Monday, May. 26, 1986
Business Notes Government
Who will succeed Paul Volcker as chairman of the Federal Reserve Board when his term expires next year? A new front runner may have emerged last week when the President nominated Manuel Johnson, 37, a Fed member for only three months, to be vice chairman of the board, replacing Preston Martin, who resigned in April. Reagan also named a new board member: Bank of America Economist H. Robert Heller, 46.
Some Wall Streeters speculate that Heller might join forces with Johnson and the two other Reagan appointees to form a new majority in favor of faster money growth and lower interest rates. That could undermine the leadership of Volcker, who fears that stimulative policies could rekindle inflation. Heller, though, was playing the diplomat. Said he: "I have a lot of respect for the chairman."
It seems that there is no place on earth too remote to have a McDonald's restaurant, a Coca-Cola bottling plant or a Holiday Inn hotel. The Memphis- based Holiday Corp. lodging chain said last week that it had agreed to manage Tibet's ten-month-old Lhasa Hotel, a 500-room, $30 million complex.

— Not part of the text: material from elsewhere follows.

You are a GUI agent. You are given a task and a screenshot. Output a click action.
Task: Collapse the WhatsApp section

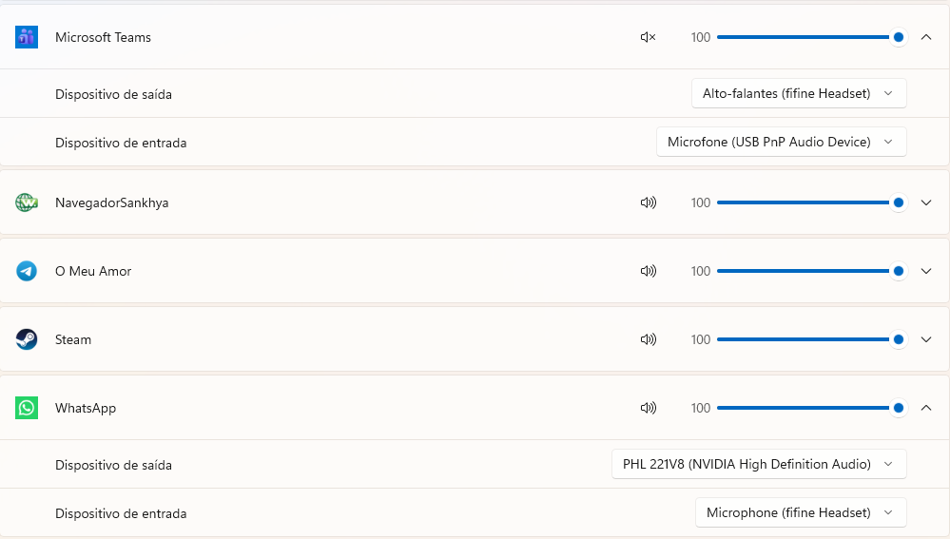click(926, 408)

Visitors have complained that the Lhasa, now run by the Tibetan Tourism Co., offers food and service that are poor by Western standards. Holiday Corp., though, is expected to make the "rooftop of the world" more hospitable. The chain operates 23 hotels in Asia, including the 1,029-room Holiday Inn Lido Hotel in Peking.
To American dairy farmers, U.S. agricultural policy makes no sense these days. At a time when the Government is paying farmers about $2 billion a year to buy up surplus milk, Masstock International, an Irish dairy company, is receiving a federal tax break to construct a large dairy plant in Macon County, Georgia. Most of the funding for this project will come from $4.5 million in municipal bonds, which are exempt from federal taxes. The bonds were issued by Macon County officials, who hope to create new jobs in their area.
But many Congressmen, particularly those from dairy states, are furious. Republican Senator Robert Kasten of Wisconsin has introduced two bills that would deny tax privileges and other benefits to foreign firms that invest in U.S. agriculture. Says Kasten: "Right now we've got two federal policies that are on a collision course."
BUSINESS NOTES
LAWSUITS
A Passage
To India
After a cloud of deadly methyl isocyanate gas from the Union Carbide pesticide plant in Bhopal, India, killed more than 1,700 people and injured an additional 200,000 in December 1984, American law firms representing the victims filed suit in the U.S. Damage awards are generally much lower in India than in the U.S., and Carbide, not surprisingly, argued that the case should be handled in that country. In Manhattan last week, U.S. District | Court Judge John Keenan ruled that because nearly all the witnesses and evidence are in India, the suit should be heard there.
Union Carbide Chairman Warren Anderson said he was "pleased" with the decision, but his company will have to agree to stringent conditions if the case is transferred. Carbide must accept the jurisdiction of the Indian courts, pay any judgment assessed and abide by the same rules for pretrial disclosure of information that would apply to a civil case being tried in U.S. federal court.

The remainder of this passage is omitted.